- ИСХОДНЫЙ ОТРЫВОК -
***

Говорю вам, земля Русская в большом шатании! Как буря рвет листья, ломает ветви, дубы, рвет корни… и тут сломает, вырвет столетнего богатыря с корнями, вырвет, изломает…
Буря все может! Сие понимать надо!
И надо быть мудрым рулевому, чтобы ладью к берегу вывести, чтобы не швырнуло ее на дно морское. А где он, мудрый рулевой, где?
Мама — это ярый воск, свеча перед всем миром. Она святая. Ибо только святые могут вынести такую муку, как она несет. Несет она муку великую, потому что глаз ее видит далее, чем разум разумеет. Никакой фальши в ней, никакой лжи, никакого обмана.
Гордость — большая! Такая гордая, такая могучая. Одну такую и видел в своей жизни.
Многие понятия о ней не имеют. Думают, либо сумасшедшая, либо двусмыслие в ней какое. А в ней особенная душа! Нет, в ее святой гордости никуда, кроме мученичества, пути нет…
Папа… Что ж. В нем ни страшного, ни злобного, ни доброты, ни ума — всего понемногу. Сними с него корону, пусти в кучу — в десятке не отличишь. Ни худости, не добротности — всего в меру. А мера куцая, для царя маловата. Он от нее царской гордости набирает, а толку мало. Не по Сеньке шапка…
Гляжу на небо — вижу облака, слышу ветра, боюсь бури! Боюсь, что она разбушуется ране, чем мы готовы будем.
Вот я и говорю, кто о народе заботу возьмет, тот и будет хозяин. Дума Государственная — вроде брехливой бабы, языком треплет: я, мол, от народа присланная, через меня весь народ говорит…
А в Думе кто орудует? Помещик, генерал пыжистый…
Неужто им наше русское житье интересно? Сколько лет эта Дума нам головы морочит, а что хорошего она для народа удумала, кому от нее улучшение вышло? Да никому! Соберутся да грызутся. Да еще величаются: яде за народ стою, я ему лучшую жизнь пробиваю. А сам так и стреляет, где бы ему лишний кусок оттяпать…
От нее себе спасения народ не чает.

***

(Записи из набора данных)
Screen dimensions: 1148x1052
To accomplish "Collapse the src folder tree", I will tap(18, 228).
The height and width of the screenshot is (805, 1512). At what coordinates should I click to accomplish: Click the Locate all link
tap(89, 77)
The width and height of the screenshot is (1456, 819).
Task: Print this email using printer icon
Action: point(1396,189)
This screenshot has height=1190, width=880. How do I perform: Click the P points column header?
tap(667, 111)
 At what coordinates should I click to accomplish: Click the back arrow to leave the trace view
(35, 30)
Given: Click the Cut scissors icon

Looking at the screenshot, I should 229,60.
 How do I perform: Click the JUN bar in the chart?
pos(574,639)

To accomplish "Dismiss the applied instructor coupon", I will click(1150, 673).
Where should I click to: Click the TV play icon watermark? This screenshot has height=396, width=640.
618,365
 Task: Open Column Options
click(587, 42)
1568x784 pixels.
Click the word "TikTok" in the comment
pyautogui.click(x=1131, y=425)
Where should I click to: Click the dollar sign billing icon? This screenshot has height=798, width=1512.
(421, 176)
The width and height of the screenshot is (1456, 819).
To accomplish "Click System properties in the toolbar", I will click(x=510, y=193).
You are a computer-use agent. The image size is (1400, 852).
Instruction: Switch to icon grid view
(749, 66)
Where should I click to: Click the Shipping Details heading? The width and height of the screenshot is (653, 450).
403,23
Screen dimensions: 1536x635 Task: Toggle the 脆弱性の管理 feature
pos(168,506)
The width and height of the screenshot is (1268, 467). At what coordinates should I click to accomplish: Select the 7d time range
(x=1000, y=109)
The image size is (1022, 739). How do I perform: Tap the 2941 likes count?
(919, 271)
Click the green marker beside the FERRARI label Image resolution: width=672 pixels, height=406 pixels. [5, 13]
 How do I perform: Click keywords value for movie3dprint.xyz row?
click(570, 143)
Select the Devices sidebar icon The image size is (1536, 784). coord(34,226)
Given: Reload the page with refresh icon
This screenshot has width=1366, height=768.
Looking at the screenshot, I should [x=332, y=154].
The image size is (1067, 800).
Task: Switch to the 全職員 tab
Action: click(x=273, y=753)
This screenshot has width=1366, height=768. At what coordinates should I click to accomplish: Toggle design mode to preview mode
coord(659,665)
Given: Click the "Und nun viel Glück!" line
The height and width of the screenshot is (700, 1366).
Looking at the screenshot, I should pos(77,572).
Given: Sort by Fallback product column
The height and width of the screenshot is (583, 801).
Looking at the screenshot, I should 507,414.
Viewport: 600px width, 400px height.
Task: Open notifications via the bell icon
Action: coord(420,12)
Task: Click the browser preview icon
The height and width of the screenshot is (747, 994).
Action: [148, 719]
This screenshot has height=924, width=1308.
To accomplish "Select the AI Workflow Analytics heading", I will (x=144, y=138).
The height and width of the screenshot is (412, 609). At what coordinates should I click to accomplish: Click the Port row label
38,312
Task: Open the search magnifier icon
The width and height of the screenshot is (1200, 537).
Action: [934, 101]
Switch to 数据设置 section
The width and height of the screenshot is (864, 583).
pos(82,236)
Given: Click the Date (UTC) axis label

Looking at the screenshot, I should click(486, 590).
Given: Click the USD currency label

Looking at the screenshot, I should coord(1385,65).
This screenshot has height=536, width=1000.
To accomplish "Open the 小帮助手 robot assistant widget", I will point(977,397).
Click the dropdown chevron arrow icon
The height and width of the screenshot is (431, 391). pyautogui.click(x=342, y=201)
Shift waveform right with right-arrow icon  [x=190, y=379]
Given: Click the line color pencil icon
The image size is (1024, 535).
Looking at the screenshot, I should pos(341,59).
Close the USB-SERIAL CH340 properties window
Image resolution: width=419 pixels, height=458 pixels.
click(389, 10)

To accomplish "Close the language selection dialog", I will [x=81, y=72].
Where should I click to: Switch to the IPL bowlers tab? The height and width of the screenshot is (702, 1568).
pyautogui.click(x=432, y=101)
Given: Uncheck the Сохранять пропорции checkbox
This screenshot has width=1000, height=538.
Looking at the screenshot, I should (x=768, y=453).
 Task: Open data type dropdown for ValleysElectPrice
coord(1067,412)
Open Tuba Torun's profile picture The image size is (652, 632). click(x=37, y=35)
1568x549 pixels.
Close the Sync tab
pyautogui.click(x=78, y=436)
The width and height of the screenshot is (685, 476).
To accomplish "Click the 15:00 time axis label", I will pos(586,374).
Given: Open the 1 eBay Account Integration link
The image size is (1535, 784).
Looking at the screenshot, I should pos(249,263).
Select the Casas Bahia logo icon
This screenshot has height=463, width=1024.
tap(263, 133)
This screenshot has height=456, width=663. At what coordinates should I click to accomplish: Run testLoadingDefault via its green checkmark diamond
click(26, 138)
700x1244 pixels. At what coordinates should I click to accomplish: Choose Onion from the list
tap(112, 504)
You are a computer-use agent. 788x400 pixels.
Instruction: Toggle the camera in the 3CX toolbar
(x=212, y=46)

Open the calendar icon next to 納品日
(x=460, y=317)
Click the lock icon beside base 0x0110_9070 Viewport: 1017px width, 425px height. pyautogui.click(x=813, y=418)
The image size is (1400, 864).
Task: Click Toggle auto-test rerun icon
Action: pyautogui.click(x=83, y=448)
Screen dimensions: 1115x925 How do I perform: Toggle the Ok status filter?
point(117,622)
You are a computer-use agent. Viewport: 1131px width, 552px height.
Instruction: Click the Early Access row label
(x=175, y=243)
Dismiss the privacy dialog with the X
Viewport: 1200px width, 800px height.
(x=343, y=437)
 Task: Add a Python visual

***

- ПИСЬМЕННОЕ ЗАДАНИЕ 1 -
Извлеките из отрывка дословно фрагмент, который открывается словами «И надо быть» и завершается словами «в своей жизни.».
- ПИСЬМЕННОЕ ЗАДАНИЕ 2 -
Перечислите всё, чего, согласно предложению отрывка, начинающемуся словами «Никакой фальши», нет в маме.

- ПОЛНЫЙ ОТВЕТ 1 -
И надо быть мудрым рулевому, чтобы ладью к берегу вывести, чтобы не швырнуло ее на дно морское. А где он, мудрый рулевой, где?
Мама — это ярый воск, свеча перед всем миром. Она святая. Ибо только святые могут вынести такую муку, как она несет. Несет она муку великую, потому что глаз ее видит далее, чем разум разумеет. Никакой фальши в ней, никакой лжи, никакого обмана.
Гордость — большая! Такая гордая, такая могучая. Одну такую и видел в своей жизни.

- ПОЛНЫЙ ОТВЕТ 2 -
Фальшь, ложь, обман.